Deddy Mizwar meminta waktu untuk berbicara empat mata dengan Presiden Joko Widodo di sela peluncuran program Kehutanan Sosial di Muara Gembong, 1 November 2017. Dia ingin melaporkan soal proyek Meikarta. Khususnya sikap kerasnya terkait proyek properti tersebut.
Kala itu, sejumlah menteri dan pejabat negara banyak yang mengomentari pembangunan Meikarta. Bahkan, kata dia, beberapa pejabat negara meminta perizinan Meikarta dipercepat.
Deddy Mizwar mengatakan kepada Jokowi bahwa para menteri dan pejabat negara yang mengomentari soal Meikarta seperti bermain bola liar. Padahal, Deddy mengatakan ada beberapa persoalan di lapangan sehingga Meikarta belum mendapat izin.
Salah satunya adalah surat rekomendasi dari Gubernur Jawa Barat. Sebab, kata Deddy Mizwar, RTRW Jawa Barat tentang kawasan metropolitan menempatkan areal proyek Meikarta berada di kawasan strategis provinsi. Kabupaten Bekasi saat yang sama juga tengah mengusulkan revisi RDTR Kabupaten Bekasi untuk memasukkan rencana proyek properti tersebut dalam tata ruangnya.

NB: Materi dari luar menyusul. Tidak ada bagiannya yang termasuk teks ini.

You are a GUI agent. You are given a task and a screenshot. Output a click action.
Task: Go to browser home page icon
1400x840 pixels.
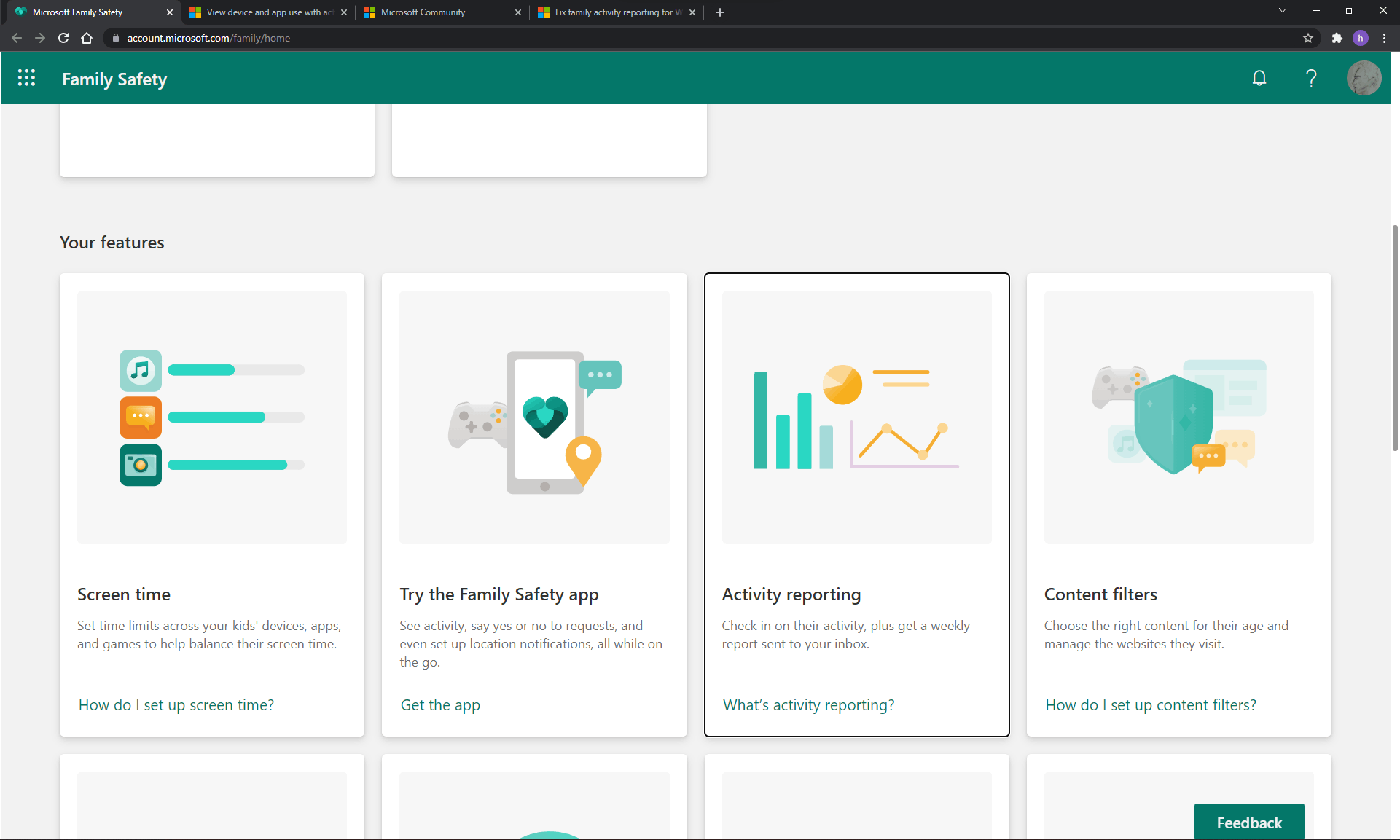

Proyek Meikarta yang disebut-sebut menempati lahan lebih dari 700 hektare, tapi kenyataannya baru mengantungi IPPT yang diterbitkan Kabupaten Bekasi seluas 84,6 hektare. “Ini kasusnya sudah nasional, bahkan melibatkan internasional, masuk Bursa Hongkong kan, jadi saya meminta pandangan Bapak (Presiden), sebab saya engggak mungkin bisa mengubah tanpa ada revisi tata ruang, saya bisa masuk penjara,” kata Deddy Mizwar.
Deddy Mizwar mengatakan, di tengah proses pembahasan rekomendasi yang diminta Kabupaten Bekasi, serta usulan revisi RDTR Kabupaten Bekasi, sejumlah pejabat ikut berkomentar. Mayoritas menuding pemprov Jabar menjegal perizinan proyek properti itu.
“Komentar menteri segala macam, enggak saya tanggapin. Langsung saya lapor ke Pak Jokowi. Waktu itu persoalan begini, saya enggak mau suatu saat Bapak berseberangan dengan saya dengan mendapat informasi yang berbeda. Pak Jokowi bilang, ya udah lakukan saja sesuai peruntukan. Diam semua,” kata dia seperti diunduh laman Tempo.
Sebulan kemudian, BKPRD (Badan Koodinasi Penataan Ruang Daerah) Jawa Barat meluluskan pemberian surat rekomendasi untuk proyek Meikarta. Surat Rekomendasi tersebut diterbitkan oleh Dinas Penanaman Modal Dan Perizinan Terpadu Satu Pintu (DPTMPTSP) untuk luasan 84,6 hektare.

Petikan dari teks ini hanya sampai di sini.